One of the most historic, beloved short tracks might be on the chopping block

Matt Weaver | STS

The owners of Myrtle Beach Speedway in South Carolina have considered selling its property to land redevelopers according to a post of the track’s official Facebook page.

A potential deal was rumored throughout the NASCAR garage during Daytona Speedweeks and the track released the statement in response. The statement insisted no deal was imminent and the property would need to go through a rezoning process for a sale to reach a conclusion.

As it stands, a partial 2020 schedule has been released on Facebook that takes the track through June.

However, the track’s website still shows a full slate of events.

As everyone knows, Myrtle Beach real estate market is hotter than it has ever been and the Speedway is sitting in the center of the most sought after real estate in the area. We have been approached by some developers and have engaged in conversations about possible options, but at this point it is just conversation. The property would need to go through a rezoning process that is timely and expensive. In the meantime we will continue to operate the speedway as normal, with NASCAR Racing, MB Nationals (formally NOPI), Drifting, Concerts, Horry County Fair, Monster Trucks and various other events.

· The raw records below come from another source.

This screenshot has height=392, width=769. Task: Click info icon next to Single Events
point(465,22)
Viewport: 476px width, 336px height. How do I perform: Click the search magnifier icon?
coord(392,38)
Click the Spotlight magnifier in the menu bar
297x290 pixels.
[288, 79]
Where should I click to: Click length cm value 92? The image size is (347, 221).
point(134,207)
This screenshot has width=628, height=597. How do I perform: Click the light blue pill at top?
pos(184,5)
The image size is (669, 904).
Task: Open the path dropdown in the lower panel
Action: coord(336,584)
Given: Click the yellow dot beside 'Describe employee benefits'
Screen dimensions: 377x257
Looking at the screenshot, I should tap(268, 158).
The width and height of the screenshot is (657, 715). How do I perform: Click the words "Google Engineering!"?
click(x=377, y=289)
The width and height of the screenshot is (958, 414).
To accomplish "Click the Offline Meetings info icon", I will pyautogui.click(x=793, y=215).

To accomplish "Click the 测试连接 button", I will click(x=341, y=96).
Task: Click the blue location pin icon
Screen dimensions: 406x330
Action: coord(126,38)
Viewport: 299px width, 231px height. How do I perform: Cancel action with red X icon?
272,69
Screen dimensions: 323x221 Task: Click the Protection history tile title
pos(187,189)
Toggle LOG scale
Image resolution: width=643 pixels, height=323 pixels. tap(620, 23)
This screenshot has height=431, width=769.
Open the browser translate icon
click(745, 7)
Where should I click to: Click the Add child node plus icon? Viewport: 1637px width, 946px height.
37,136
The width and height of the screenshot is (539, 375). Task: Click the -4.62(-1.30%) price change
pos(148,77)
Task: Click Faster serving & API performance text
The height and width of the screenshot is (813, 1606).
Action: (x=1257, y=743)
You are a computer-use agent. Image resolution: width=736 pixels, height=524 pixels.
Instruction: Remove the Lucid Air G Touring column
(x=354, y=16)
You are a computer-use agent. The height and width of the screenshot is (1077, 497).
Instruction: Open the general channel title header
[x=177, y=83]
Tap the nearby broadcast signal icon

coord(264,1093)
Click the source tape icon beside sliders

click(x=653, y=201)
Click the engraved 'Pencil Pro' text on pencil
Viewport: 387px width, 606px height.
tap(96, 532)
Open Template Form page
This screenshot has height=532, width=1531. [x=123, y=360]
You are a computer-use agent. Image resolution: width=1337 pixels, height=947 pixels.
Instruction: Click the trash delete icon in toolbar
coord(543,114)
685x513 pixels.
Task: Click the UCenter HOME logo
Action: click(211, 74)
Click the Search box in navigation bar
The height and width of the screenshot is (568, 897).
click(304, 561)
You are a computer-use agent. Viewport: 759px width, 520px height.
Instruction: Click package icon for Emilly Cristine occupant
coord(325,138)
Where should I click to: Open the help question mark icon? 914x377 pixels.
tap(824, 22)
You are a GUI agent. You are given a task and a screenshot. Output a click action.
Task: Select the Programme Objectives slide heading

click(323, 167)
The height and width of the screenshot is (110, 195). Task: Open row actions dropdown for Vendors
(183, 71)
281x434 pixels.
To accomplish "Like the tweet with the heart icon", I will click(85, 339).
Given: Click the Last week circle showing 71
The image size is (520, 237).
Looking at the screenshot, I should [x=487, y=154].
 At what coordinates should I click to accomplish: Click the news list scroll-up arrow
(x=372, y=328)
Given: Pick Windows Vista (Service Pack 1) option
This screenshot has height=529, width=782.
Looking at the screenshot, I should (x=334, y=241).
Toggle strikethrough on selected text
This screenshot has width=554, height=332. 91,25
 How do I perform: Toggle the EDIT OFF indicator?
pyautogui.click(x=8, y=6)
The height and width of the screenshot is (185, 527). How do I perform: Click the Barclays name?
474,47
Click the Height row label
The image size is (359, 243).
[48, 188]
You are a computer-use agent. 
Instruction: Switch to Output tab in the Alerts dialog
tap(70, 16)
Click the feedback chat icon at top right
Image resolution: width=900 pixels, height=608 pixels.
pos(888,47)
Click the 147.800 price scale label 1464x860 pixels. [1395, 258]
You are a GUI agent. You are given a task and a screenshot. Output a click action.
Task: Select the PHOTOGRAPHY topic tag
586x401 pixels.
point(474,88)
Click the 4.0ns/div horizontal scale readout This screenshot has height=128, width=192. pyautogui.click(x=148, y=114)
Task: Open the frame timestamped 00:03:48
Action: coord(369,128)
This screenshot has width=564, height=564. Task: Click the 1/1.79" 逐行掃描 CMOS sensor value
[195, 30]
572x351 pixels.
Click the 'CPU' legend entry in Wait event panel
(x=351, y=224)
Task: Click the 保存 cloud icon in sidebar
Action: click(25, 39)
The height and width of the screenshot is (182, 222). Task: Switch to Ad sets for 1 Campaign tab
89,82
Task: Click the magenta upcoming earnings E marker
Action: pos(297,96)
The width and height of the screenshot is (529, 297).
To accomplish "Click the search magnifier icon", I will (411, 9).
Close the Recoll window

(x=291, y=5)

The roughly 50-acre property is currently owned by Shark Investments LLC, headed by NASCAR Experience founder Bob Lutz, with the track serving as a frequent location for the ride-along and driving school program.

The last NASCAR national touring event to take place at the 0.538-mile short track along the Grand Strand was the Xfinity Series in 2000. The track is currently headlined by the weekly Division I NASCAR Late Model Stock Cars. The NASCAR Whelen Modified Tour recently contested a string of races at the track from 2016-2019.

Its marquee event is the Myrtle Beach 400, which was previously scheduled for November.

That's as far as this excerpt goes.